→ WHAT IS REQUIRED
Leave the images aside and output every entry exactly.

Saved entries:

____________________

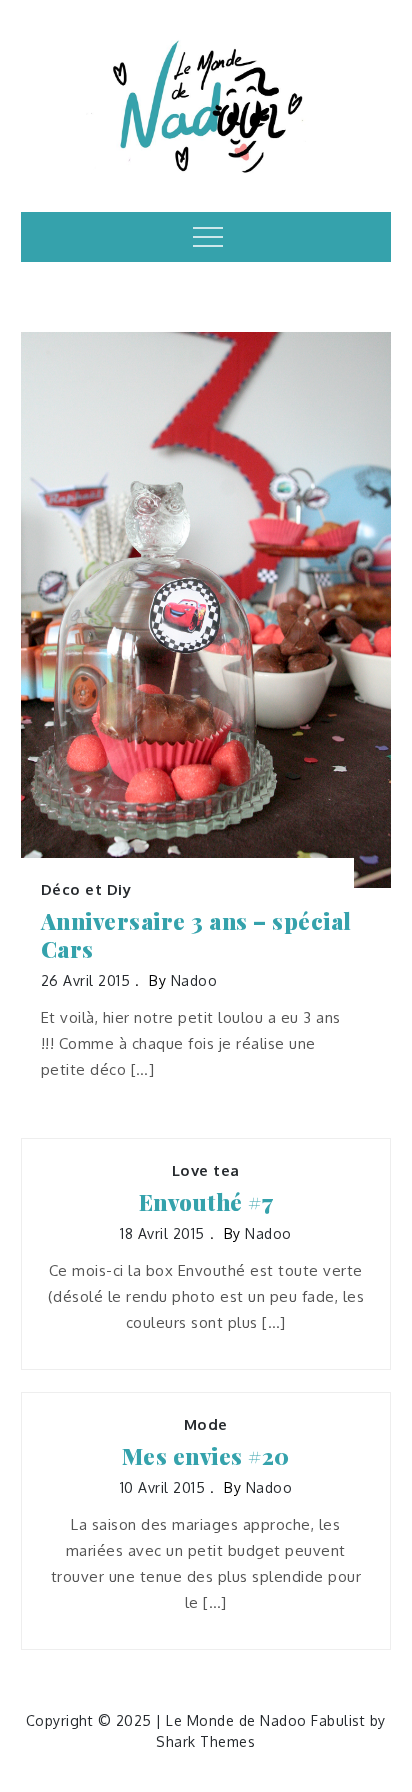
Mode (206, 1424)
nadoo (194, 980)
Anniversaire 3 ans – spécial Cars (196, 935)
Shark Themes (205, 1741)
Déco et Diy (86, 889)
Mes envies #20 (206, 1456)
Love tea (206, 1170)
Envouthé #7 (206, 1202)
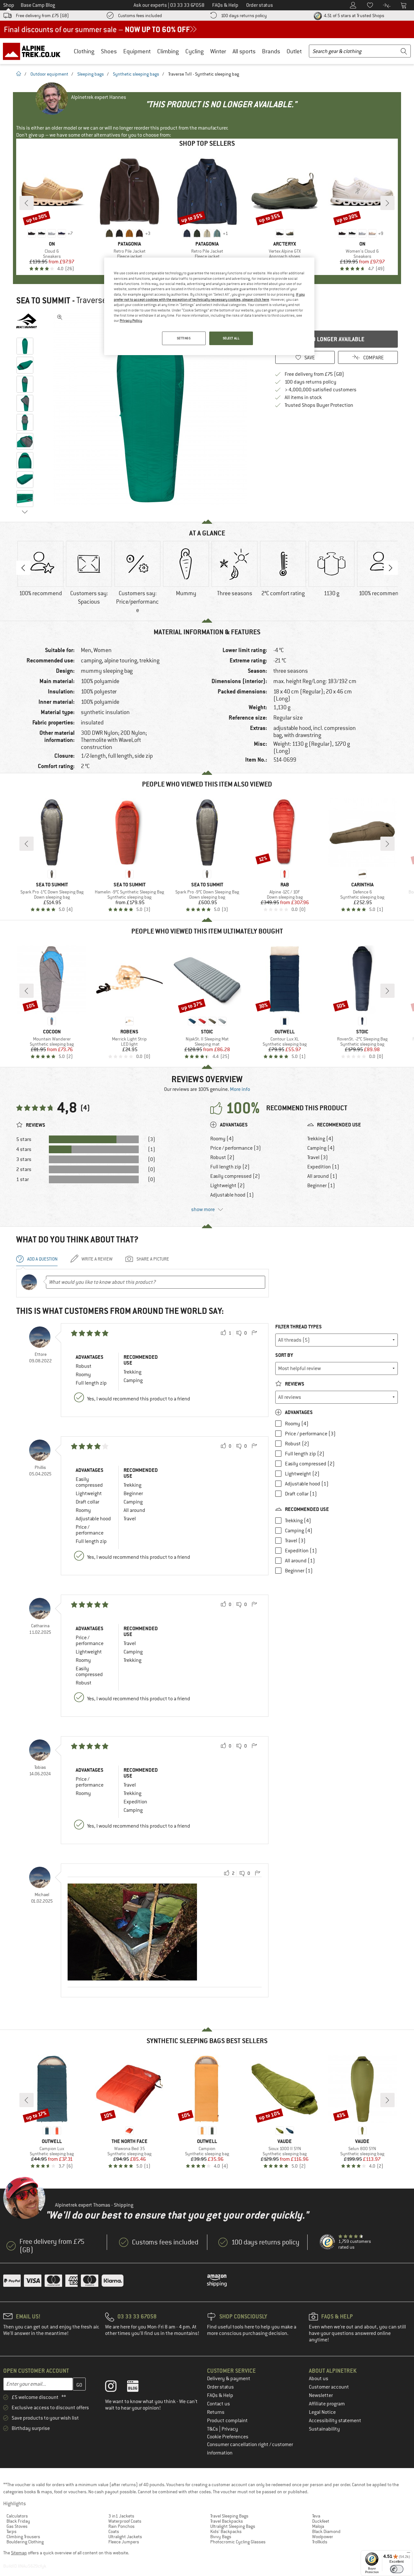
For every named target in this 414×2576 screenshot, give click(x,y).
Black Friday (18, 2521)
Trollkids (319, 2542)
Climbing (168, 51)
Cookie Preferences (227, 2436)
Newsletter (321, 2395)
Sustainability (324, 2429)
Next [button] (391, 568)
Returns (215, 2412)
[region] (209, 306)
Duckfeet (320, 2521)
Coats (113, 2531)
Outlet (294, 51)
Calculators (17, 2516)
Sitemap (19, 2553)
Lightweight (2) (227, 1185)
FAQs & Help (220, 2395)
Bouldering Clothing (25, 2542)
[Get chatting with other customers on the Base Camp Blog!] (137, 2387)
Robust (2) (222, 1157)
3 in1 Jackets (121, 2516)
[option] (152, 408)
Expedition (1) (323, 1167)
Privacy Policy (131, 320)
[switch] (396, 2569)
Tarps (11, 2531)
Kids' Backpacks (226, 2531)
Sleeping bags (90, 74)
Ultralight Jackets (125, 2536)
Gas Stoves (16, 2526)
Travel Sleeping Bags (229, 2516)
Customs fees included (140, 15)
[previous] (26, 203)
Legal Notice (322, 2412)
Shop (8, 5)
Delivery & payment (228, 2378)
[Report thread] (254, 1333)
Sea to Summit (43, 300)
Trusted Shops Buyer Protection (319, 405)
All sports (244, 51)
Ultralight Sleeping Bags (232, 2526)
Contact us (218, 2404)
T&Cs (213, 2429)
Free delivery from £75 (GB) (42, 15)
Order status (220, 2387)
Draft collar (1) (301, 1494)
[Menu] (408, 2554)
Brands (271, 51)
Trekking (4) (320, 1138)
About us (318, 2378)
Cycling (194, 51)
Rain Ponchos (121, 2526)
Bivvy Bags (220, 2536)
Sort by (284, 1355)
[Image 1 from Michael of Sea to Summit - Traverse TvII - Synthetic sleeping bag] (132, 1932)
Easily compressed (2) (235, 1176)
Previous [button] (23, 568)
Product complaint (227, 2420)
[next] (387, 203)
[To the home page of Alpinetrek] (35, 51)
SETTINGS (184, 338)
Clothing (84, 51)
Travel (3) (317, 1157)
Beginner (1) (321, 1185)
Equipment (137, 51)
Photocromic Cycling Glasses (238, 2542)
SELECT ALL (231, 338)
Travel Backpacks (226, 2521)
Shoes (109, 51)
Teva (316, 2516)
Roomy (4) (222, 1138)
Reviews (294, 1383)
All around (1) (322, 1176)
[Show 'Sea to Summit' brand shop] (26, 321)
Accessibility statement (335, 2420)
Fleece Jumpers (123, 2542)
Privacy (230, 2429)
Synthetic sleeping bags (136, 74)
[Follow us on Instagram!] (115, 2387)
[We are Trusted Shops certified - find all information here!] (328, 2242)
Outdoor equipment (49, 74)
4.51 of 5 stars (353, 15)
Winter (218, 51)
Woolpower (322, 2536)
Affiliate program (327, 2404)
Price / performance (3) (235, 1148)
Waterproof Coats (124, 2521)
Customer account (329, 2387)
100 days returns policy (244, 15)
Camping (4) (321, 1148)
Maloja (318, 2526)
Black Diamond (326, 2531)
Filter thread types (298, 1326)
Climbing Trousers (23, 2536)
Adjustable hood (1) (232, 1195)
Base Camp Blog (38, 5)
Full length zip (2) (230, 1167)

____________________

→ ANSWER SPACE
Mode (206, 1424)
nadoo (194, 980)
Anniversaire 3 ans – spécial Cars (196, 935)
Shark Themes (205, 1741)
Déco et Diy (86, 889)
Mes envies #20 (206, 1456)
Love tea (206, 1170)
Envouthé #7 (206, 1202)
For every named target in this 414×2576 screenshot, give click(x,y).
Black Friday (18, 2521)
Trollkids (319, 2542)
Climbing (168, 51)
Cookie Preferences (227, 2436)
Newsletter (321, 2395)
Sustainability (324, 2429)
Next [button] (391, 568)
Returns (215, 2412)
[region] (209, 306)
Duckfeet (320, 2521)
Coats (113, 2531)
Outlet (294, 51)
Calculators (17, 2516)
Sitemap (19, 2553)
Lightweight (2) (227, 1185)
FAQs & Help (220, 2395)
Bouldering Clothing (25, 2542)
[Get chatting with other customers on the Base Camp Blog!] (137, 2387)
Robust (2) (222, 1157)
3 in1 Jackets (121, 2516)
[option] (152, 408)
Expedition (1) (323, 1167)
Privacy Policy (131, 320)
[switch] (396, 2569)
Tarps (11, 2531)
Kids' Backpacks (226, 2531)
Sleeping bags (90, 74)
Ultralight Jackets (125, 2536)
Gas Stoves (16, 2526)
Travel Sleeping Bags (229, 2516)
Customs fees included (140, 15)
[previous] (26, 203)
Legal Notice (322, 2412)
Shop (8, 5)
Delivery & payment (228, 2378)
[Report thread] (254, 1333)
Sea to Summit (43, 300)
Trusted Shops Buyer Protection (319, 405)
All sports (244, 51)
Ultralight Sleeping Bags (232, 2526)
Contact us (218, 2404)
T&Cs (213, 2429)
Free delivery from £75 (GB) (42, 15)
Order status (220, 2387)
Draft collar (1) (301, 1494)
[Menu] (408, 2554)
Brands (271, 51)
Trekking (4) (320, 1138)
About us (318, 2378)
Cycling (194, 51)
Rain Ponchos (121, 2526)
Bivvy Bags (220, 2536)
Sort by (284, 1355)
[Image 1 from Michael of Sea to Summit - Traverse TvII - Synthetic sleeping bag] (132, 1932)
Easily compressed (2) (235, 1176)
Previous [button] (23, 568)
Product complaint (227, 2420)
[next] (387, 203)
[To the home page of Alpinetrek] (35, 51)
SETTINGS (184, 338)
Clothing (84, 51)
Travel (3) (317, 1157)
Beginner (1) (321, 1185)
Equipment (137, 51)
Photocromic Cycling Glasses (238, 2542)
SELECT ALL (231, 338)
Travel Backpacks (226, 2521)
Shoes (109, 51)
Teva (316, 2516)
Roomy (4) (222, 1138)
Reviews (294, 1383)
All around (1) (322, 1176)
[Show 'Sea to Summit' brand shop] (26, 321)
Accessibility statement (335, 2420)
Fleece Jumpers (123, 2542)
Privacy (230, 2429)
Synthetic sleeping bags (136, 74)
[Follow us on Instagram!] (115, 2387)
[We are Trusted Shops certified - find all information here!] (328, 2242)
Outdoor equipment (49, 74)
4.51 of 5 stars (353, 15)
Winter (218, 51)
Woolpower (322, 2536)
Affiliate program (327, 2404)
Price / performance (3) (235, 1148)
Waterproof Coats (124, 2521)
Customer account (329, 2387)
100 days returns policy (244, 15)
Camping (4) (321, 1148)
Maloja (318, 2526)
Black Diamond (326, 2531)
Filter thread types (298, 1326)
Climbing Trousers (23, 2536)
Adjustable hood (1) (232, 1195)
Base Camp Blog (38, 5)
Full length zip (2) (230, 1167)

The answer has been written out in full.